Directions:
a: Restate the account of the Blarney quarry limestone order from "Nobody knew what" up to and including "far more exciting.", changing "magnate" to "tycoon".
b: Extend the account of the American's purchase of Blarney limestone beyond its final sentence.

Excerpted passage:

An unknown American businessman had reportedly appeared at Blarney quarry and ordered ten tons of limestone on the spot. He paid for the stone up-front, left instructions for shipment to the United States, then left, telling the quarry owners that “further consignments would be required at a later date”. 

Nobody knew what he wanted the stone for. Some locals reckoned the American was a furniture or flooring industry magnate. Others thought he was planning a full-scale replica of Blarney Castle, which had been built from the same limestone seam five hundred years earlier. The truth was far more exciting.

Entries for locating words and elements
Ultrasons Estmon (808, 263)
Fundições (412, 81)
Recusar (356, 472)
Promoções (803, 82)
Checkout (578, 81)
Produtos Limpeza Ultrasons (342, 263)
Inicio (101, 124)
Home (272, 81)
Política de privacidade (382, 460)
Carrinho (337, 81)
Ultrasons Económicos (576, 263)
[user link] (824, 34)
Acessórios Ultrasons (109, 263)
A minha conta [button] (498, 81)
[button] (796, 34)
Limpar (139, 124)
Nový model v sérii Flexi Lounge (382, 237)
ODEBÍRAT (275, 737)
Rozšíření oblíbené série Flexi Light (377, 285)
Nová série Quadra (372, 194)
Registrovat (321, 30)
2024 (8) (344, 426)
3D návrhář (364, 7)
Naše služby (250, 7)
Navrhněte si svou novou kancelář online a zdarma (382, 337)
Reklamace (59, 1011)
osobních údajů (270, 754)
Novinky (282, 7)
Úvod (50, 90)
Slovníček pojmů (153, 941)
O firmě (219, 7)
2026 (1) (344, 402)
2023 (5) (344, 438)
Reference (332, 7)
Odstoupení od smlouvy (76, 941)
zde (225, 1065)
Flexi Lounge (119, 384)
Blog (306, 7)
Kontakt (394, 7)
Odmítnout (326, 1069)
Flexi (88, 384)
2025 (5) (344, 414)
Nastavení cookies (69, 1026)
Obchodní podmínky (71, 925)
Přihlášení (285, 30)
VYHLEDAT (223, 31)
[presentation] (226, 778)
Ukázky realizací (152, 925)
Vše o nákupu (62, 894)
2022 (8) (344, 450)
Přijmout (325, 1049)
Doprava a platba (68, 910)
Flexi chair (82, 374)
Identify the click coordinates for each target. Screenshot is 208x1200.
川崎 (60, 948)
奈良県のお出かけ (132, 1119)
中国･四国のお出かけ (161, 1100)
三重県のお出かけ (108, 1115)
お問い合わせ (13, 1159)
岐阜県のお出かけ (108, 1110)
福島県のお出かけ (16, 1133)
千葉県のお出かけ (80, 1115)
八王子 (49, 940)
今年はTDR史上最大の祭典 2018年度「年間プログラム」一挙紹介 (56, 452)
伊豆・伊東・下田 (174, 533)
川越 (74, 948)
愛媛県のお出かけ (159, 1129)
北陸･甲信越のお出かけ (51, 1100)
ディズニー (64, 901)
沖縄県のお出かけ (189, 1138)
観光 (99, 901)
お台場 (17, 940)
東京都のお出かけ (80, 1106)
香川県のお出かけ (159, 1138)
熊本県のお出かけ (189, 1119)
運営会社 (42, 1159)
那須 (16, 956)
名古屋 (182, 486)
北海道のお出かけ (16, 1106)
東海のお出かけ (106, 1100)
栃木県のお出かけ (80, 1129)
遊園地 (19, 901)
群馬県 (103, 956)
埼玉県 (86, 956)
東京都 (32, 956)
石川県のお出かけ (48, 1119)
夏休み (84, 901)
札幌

Solved problems:
a:
Nobody knew what he wanted the stone for. Some locals reckoned the American was a furniture or flooring industry tycoon. Others thought he was planning a full-scale replica of Blarney Castle, which had been built from the same limestone seam five hundred years earlier. The truth was far more exciting.

b:
Duane Jones & Co Inc

The mysterious businessman hadn’t bought the stone for himself; he had been hired to act on behalf of a Manhattan advertising agent named Duane Jones. Frugal and unassuming, Jones didn’t fit the mould of the typical New York ad man. He spoke with a stutter, often disagreed with his clients over trivial issues and was known to cancel his own advertising campaigns if he wasn’t happy with their performance. He was also one of the best marketers of his generation. 

In 1935, he had successfully tested a brand new advertising technique called Self-Liquidating Premium Offers. By 1938, he was using this technique to sell all kinds of consumables (everything from macaroni to tea). With his big order of Blarney stone, Jones was gearing up for the most ambitious campaign of his career.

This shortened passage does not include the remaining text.